> THE TASK: An exact repetition of the data is required; no picture should appear in it.

####

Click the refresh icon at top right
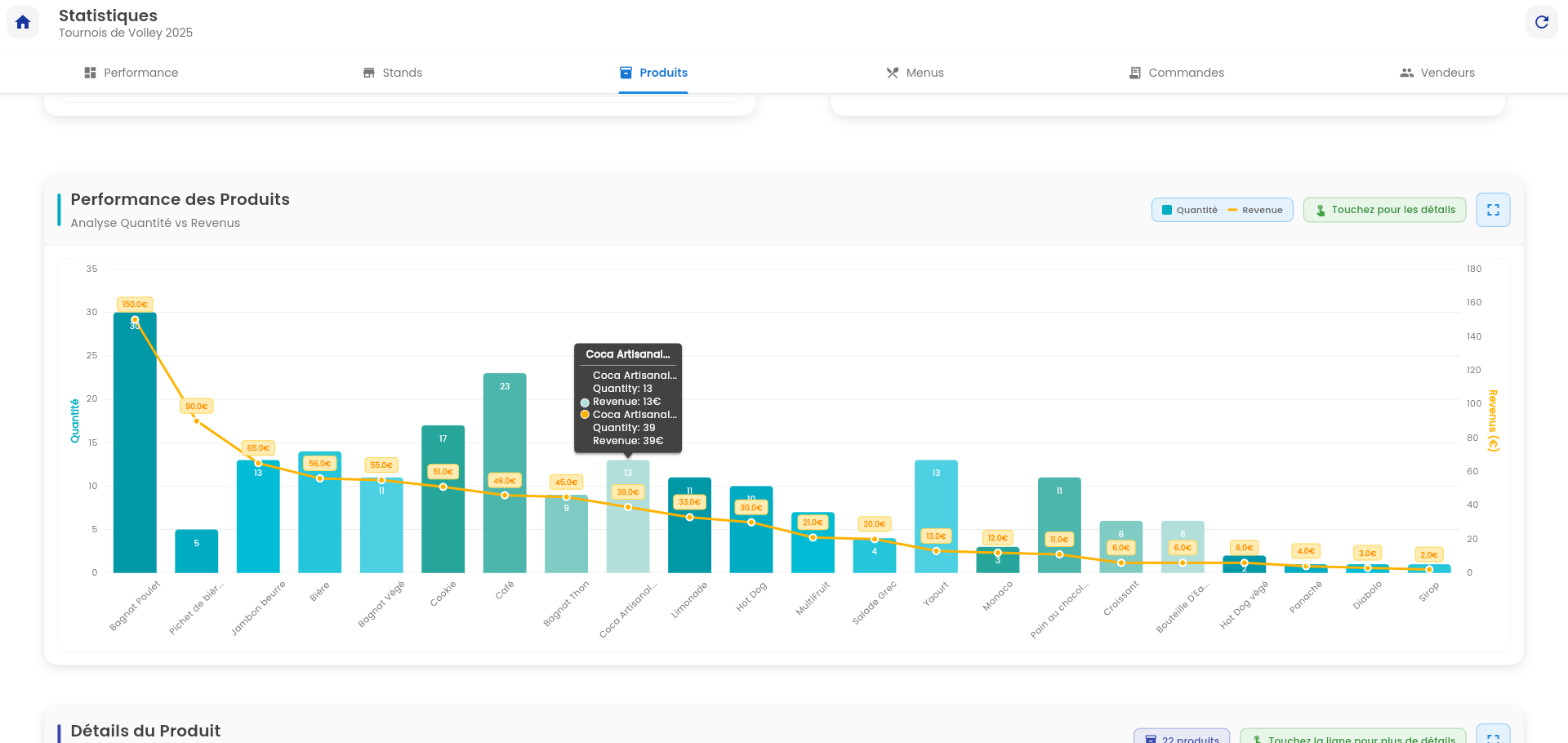 pyautogui.click(x=1541, y=22)
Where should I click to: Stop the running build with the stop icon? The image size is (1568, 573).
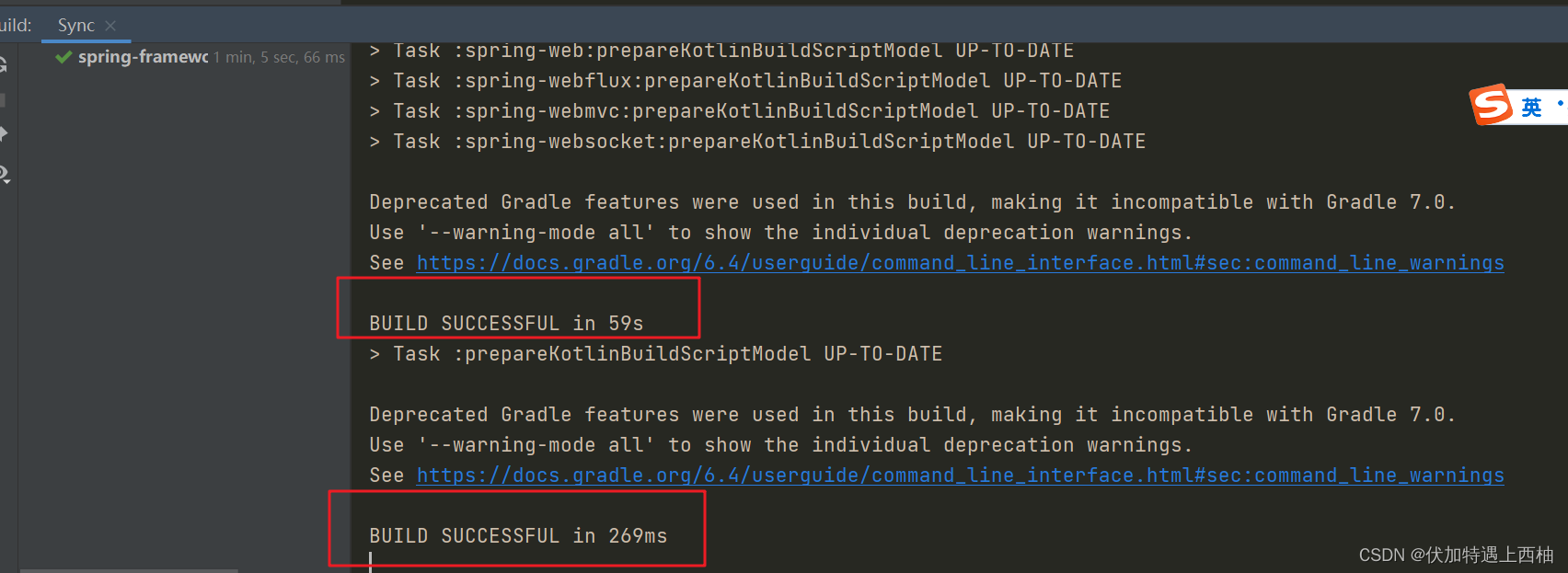coord(3,99)
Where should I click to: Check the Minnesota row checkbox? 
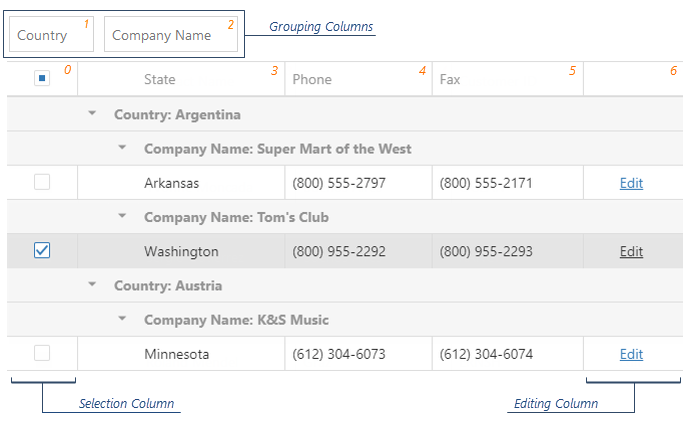tap(42, 353)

####

> EXERCISE RESULT:
Click the refresh icon at top right
 pyautogui.click(x=1541, y=22)
Where should I click to: Stop the running build with the stop icon? The image size is (1568, 573).
coord(3,99)
Where should I click to: Check the Minnesota row checkbox? 
tap(42, 353)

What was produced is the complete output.